Так и не взял ничего старый Буканов, ушел от соседа пустым.
Но пашет старик, налегает на плуг, а из-под лемеха не земля, а цветные коробки. Так и мелькают, и мельтешат, переливаются радугой. Домой приезжает усталый до невозможности, ноги дрожат, и только успеет веки прикрыть — снова они мельтешат, эти коробки, да так сияют и блещут, что уж совсем невмоготу…
Сколько он в жизни своей икон этих, фресок переписал. Видел работы лукутинских мастеров, мастеров вишняковских, лаки Бооле, Волленшнейдера, Пейтца[23] — и ни в какое сравнение! У всех там по лаку писано маслом, а вот чтоб по черному лаку яичными красками — так никто еще не додумался. Вроде бы просто, а вот поди ты! Ни у кого еще не доводилось ему видеть такого вот дивного дива, такой небывалой, сказочной красоты…
А может, тут зависть? Раньше когда-то ему Доляков завидовал, славному мастеру, а теперь вот пришел черед и ему, старику, завидовать Долякову.
Долго перемогал старый мастер себя, одолевал наваждение. Но когда заявился, да прямо на дом к нему, на порог, московский ученый гость, тот самый профессор Бокшанский, и со всяким почтением и уважением сделал ему предложение — не выдержал старый, не устоял и тихим своим, словно бы выцветшим голоском, для себя неожиданно, молвил: не знаю, мол, выйдет ли что у него, но так уж и быть, попробовать можно…
Так вот и стал он, Буканов, членом новой, третьей по счету, артели.
Досекин и председатель артели Лубков носом к носу столкнулись у самого входа в вагон, на покрытом притаявшим мартовским снегом московском перроне. Поудивлявшись, какими судьбами, оба полезли в тамбур. Оказалось, Досекина вызывал Наркомпрос, а Лубкова — Всекохудожник.
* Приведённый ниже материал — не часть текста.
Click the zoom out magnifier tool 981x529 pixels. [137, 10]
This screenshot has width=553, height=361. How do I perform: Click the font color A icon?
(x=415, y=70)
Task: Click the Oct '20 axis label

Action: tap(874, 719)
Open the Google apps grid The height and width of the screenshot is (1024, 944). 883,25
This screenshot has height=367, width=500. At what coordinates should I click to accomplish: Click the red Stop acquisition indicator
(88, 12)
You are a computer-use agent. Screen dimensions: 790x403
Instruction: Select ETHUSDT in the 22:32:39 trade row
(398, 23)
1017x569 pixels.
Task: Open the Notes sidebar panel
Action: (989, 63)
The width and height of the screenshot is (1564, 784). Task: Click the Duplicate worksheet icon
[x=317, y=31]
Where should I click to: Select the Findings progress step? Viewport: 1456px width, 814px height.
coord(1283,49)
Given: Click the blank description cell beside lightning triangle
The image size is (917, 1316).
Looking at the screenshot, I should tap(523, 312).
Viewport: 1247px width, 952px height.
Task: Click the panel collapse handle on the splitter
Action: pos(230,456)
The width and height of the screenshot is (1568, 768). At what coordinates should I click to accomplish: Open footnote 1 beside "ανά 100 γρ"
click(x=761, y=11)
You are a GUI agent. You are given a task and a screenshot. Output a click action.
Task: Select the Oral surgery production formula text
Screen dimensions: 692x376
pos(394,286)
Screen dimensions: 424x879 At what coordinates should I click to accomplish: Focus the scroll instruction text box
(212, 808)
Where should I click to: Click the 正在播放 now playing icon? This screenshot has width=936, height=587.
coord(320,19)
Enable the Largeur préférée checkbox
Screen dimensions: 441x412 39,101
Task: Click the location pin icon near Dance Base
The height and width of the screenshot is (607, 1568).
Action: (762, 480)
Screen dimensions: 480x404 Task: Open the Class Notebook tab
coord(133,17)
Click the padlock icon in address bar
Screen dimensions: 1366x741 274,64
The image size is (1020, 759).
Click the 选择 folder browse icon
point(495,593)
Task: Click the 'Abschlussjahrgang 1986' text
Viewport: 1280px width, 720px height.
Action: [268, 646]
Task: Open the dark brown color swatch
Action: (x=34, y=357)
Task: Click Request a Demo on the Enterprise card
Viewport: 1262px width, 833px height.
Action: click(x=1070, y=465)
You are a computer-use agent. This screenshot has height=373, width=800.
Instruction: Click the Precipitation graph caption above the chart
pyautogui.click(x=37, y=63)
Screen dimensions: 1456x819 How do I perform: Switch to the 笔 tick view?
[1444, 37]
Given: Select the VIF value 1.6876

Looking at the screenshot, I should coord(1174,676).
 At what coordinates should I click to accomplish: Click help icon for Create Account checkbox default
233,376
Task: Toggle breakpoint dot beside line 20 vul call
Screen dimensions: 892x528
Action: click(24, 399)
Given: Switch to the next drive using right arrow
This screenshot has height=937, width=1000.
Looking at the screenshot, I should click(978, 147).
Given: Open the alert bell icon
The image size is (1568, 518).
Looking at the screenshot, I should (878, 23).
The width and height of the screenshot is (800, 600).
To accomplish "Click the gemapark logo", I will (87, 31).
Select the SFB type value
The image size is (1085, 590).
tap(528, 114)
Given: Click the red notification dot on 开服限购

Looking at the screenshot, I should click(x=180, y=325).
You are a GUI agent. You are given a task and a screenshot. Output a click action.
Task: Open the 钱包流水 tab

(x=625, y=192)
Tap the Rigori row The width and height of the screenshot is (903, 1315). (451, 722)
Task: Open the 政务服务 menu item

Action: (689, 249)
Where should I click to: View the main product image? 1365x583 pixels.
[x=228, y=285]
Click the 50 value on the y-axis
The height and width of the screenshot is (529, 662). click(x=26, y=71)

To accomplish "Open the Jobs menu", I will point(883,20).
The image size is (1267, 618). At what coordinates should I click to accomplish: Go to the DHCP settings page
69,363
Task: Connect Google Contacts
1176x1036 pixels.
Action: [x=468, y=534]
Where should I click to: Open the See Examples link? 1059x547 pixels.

В вагоне было уютно, жарко натоплено, народу не так уж и много. За мерзлым вагонным окном спешили, толкались, двигались пассажиры, слышались крики носильщиков, спелыми земляничинами краснели огоньки папирос и цигарок.
Раздевшись и порассовав свой багаж, вздохнули освобожденно. После кружения и суеты суматошной московской жизни, давки в очередях за покупками, за билетами вагонная тишина и уют сняли недавнее напряжение, располагая к беседе, настраивая на благодушный, домашний лад.